**THE TASK**
Can you write out again every line of the material starting at the line containing "Principales herramientas y" and ending at the line containing "Coiffure (184, 108)", requests included, and shift each answer coordinate by -15?

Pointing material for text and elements
## Begin

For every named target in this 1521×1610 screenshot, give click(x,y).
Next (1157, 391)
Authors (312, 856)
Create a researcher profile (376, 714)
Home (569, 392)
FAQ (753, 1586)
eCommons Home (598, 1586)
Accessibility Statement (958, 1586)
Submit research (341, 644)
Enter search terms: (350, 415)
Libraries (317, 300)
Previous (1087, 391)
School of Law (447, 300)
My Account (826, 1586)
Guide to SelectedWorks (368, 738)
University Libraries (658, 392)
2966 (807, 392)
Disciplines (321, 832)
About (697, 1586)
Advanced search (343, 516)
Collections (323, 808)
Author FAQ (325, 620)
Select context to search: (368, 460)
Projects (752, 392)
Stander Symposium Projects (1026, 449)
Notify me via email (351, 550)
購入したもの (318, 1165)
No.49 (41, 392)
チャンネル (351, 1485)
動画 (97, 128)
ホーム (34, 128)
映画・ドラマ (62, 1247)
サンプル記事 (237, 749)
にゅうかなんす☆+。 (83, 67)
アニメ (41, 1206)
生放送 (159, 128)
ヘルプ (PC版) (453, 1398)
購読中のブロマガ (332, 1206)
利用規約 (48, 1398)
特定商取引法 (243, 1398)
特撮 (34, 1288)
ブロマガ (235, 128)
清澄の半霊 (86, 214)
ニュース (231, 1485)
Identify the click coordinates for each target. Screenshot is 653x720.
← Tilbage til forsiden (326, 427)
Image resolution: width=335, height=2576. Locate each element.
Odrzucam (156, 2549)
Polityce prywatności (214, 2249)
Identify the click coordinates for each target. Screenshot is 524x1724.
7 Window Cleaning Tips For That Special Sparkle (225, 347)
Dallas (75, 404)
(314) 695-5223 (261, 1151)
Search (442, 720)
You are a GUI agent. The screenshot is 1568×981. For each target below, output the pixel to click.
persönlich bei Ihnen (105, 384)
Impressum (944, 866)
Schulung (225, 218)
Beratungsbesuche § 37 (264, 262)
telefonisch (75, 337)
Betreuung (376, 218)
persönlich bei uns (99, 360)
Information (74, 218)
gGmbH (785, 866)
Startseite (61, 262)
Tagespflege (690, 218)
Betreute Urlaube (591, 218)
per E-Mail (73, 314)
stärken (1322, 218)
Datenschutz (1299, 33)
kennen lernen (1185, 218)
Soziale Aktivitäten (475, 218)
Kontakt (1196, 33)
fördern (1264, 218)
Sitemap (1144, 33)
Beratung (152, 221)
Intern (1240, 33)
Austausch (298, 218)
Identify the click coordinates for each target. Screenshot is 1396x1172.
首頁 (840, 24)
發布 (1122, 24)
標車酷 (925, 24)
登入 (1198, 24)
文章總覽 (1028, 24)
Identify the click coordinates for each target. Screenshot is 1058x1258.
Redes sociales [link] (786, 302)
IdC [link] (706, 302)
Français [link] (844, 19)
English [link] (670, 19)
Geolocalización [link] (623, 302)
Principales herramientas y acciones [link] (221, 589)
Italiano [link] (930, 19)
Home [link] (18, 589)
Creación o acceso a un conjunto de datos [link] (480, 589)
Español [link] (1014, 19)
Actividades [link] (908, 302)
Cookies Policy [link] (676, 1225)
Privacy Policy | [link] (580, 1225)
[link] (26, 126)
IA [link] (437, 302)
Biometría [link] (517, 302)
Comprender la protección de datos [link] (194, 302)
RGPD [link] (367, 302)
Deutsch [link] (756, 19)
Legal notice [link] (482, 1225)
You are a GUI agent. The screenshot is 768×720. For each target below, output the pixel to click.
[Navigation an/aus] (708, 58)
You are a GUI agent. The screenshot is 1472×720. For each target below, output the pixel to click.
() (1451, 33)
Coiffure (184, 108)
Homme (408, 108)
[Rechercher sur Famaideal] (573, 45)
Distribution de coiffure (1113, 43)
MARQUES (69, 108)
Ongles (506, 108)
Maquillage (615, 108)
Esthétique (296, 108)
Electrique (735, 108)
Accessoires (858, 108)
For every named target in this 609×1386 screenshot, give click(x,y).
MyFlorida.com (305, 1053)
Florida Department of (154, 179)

## End

**THE COMPLETED TASK**
Principales herramientas y acciones [link] (206, 574)
Italiano [link] (915, 4)
Home [link] (3, 574)
Creación o acceso a un conjunto de datos [link] (465, 574)
Español [link] (999, 4)
Actividades [link] (893, 287)
Cookies Policy [link] (661, 1210)
Privacy Policy | [link] (565, 1210)
[link] (11, 111)
IA [link] (422, 287)
Biometría [link] (502, 287)
Comprender la protección de datos [link] (179, 287)
RGPD [link] (352, 287)
Deutsch [link] (741, 4)
Legal notice [link] (467, 1210)
You are a GUI agent. The screenshot is 768×720. For each target below, output the pixel to click.
[Navigation an/aus] (693, 43)
You are a GUI agent. The screenshot is 1472×720. For each target below, output the pixel to click.
() (1436, 18)
Coiffure (169, 93)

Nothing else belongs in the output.